Aktuelle Kosten: Kaum finanzierbar aus dem Regelsatz
Die Realität ist ernüchternd: Wer Bürgergeld oder im nächsten Jahr die neue Grundsicherung für Arbeitsuchende bezieht, muss derzeit die Kosten für Verhütungsmittel in der Regel selbst tragen. Die monatliche Antibabypille kostet zwischen 20 und 25 Euro, eine Spirale mehrere Hundert Euro über mehrere Jahre, Kondome kosten je nach Bedarf bis zu zehn Euro pro Woche. Für Gesundheitspflege sind im Regelsatz jedoch lediglich rund 21,50 Euro vorgesehen – hiervon sollen neben Verhütungsmitteln noch alle übrigen Gesundheitskosten wie Praxisgebühren oder rezeptfreie Medikamente bestritten werden.
Die Folge: Viele Betroffene müssen bei der Wahl der Verhütungsmittel Kompromisse eingehen oder sogar gänzlich darauf verzichten. Gerade für junge Frauen, Alleinerziehende und Menschen mit chronischen Erkrankungen führt das zu erheblichen gesundheitlichen und sozialen Risiken.
Rechtliche Grundlagen und regionale Unterschiede
Medizinisch verschriebene Verhütungsmittel für Frauen unter 22 Jahren werden von der gesetzlichen Krankenversicherung übernommen. Danach endet dieser Anspruch. Sozialhilfe nach SGB XII sieht unter bestimmten Bedingungen eine Kostenübernahme vor, doch die meisten Jobcenter und kommunalen Träger lehnen dies ab. Einige Städte, wie Hannover oder Berlin, gehen mit gutem Beispiel voran und übernehmen die Kosten für ärztlich verschriebene Verhütung nach Antragstellung. In den meisten Regionen bleibt die finanzielle Last jedoch bei den Betroffenen selbst.
Forderung: Verankerung als Anspruch in der neuen Grundsicherung
Fachverbände und Sozialpolitker sprechen sich dafür aus, eine klare gesetzliche Regelung zur Übernahme der Verhütungskosten im Bürgergeld und der neuen Grundsicherung zu schaffen. Damit würde Verhütung als Teil der öffentlichen Daseinsvorsorge und eigenständigen Gesundheitsvorsorge anerkannt. Die Linke und Bündnis 90/Die Grünen setzen sich schon länger für einen kostenfreien Zugang für Geringverdienende und Sozialleistungsbeziehende ein.
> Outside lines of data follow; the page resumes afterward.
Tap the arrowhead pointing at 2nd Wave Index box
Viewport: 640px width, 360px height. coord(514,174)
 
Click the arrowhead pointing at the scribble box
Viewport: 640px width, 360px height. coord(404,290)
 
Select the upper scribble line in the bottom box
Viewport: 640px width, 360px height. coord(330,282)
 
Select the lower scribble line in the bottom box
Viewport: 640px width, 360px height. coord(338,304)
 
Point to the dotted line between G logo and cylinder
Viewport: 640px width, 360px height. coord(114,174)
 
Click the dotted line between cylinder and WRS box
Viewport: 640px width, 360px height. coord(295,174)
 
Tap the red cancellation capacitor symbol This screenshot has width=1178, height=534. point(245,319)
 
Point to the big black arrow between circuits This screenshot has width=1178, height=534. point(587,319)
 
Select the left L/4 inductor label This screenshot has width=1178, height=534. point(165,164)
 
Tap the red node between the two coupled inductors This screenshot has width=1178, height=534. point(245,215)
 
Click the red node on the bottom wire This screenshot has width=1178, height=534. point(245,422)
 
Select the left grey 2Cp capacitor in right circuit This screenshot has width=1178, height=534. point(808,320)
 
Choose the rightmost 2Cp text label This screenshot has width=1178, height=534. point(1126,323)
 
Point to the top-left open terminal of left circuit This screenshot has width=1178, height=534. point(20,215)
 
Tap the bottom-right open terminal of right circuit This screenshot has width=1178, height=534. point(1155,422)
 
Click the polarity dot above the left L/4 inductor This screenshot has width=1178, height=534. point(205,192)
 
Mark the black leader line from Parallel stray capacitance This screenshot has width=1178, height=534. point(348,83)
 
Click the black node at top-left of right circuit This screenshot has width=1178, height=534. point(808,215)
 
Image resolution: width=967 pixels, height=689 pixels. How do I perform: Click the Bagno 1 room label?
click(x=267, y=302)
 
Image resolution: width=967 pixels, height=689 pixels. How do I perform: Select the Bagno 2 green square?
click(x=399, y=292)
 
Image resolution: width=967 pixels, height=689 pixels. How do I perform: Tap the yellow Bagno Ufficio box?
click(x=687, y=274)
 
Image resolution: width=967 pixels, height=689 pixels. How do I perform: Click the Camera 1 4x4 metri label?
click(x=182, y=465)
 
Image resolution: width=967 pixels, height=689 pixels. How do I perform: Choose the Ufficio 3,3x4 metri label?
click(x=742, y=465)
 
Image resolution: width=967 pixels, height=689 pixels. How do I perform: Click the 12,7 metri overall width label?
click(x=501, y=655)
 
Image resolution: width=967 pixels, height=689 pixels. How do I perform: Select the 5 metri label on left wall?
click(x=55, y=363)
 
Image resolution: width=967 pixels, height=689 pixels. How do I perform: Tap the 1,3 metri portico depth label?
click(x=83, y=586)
Nunmehr sprechen sich, wie auf lto.de zu lesen ist, auch Prof. Susanne Dern und Prof. Maria Wersig dafür aus, Verhütung als Bestandteil der Daseinsvorsorge im Sozialrecht zu verankern. Bei ihrem Reformvorschlag verweisen sie auf den aktuellen Koalitionsvertrag, in dem es heißt: “Der Zugang zu Verhütungsmitteln gehört zu einer verlässlichen Gesundheitsversorgung.”
Ein solcher gesetzlicher Anspruch hätte zahlreiche Vorteile:
- Chancengleichheit bei der Familienplanung unabhängig vom Einkommen.
- Stärkung der Selbstbestimmung, besonders von Frauen und jungen Menschen.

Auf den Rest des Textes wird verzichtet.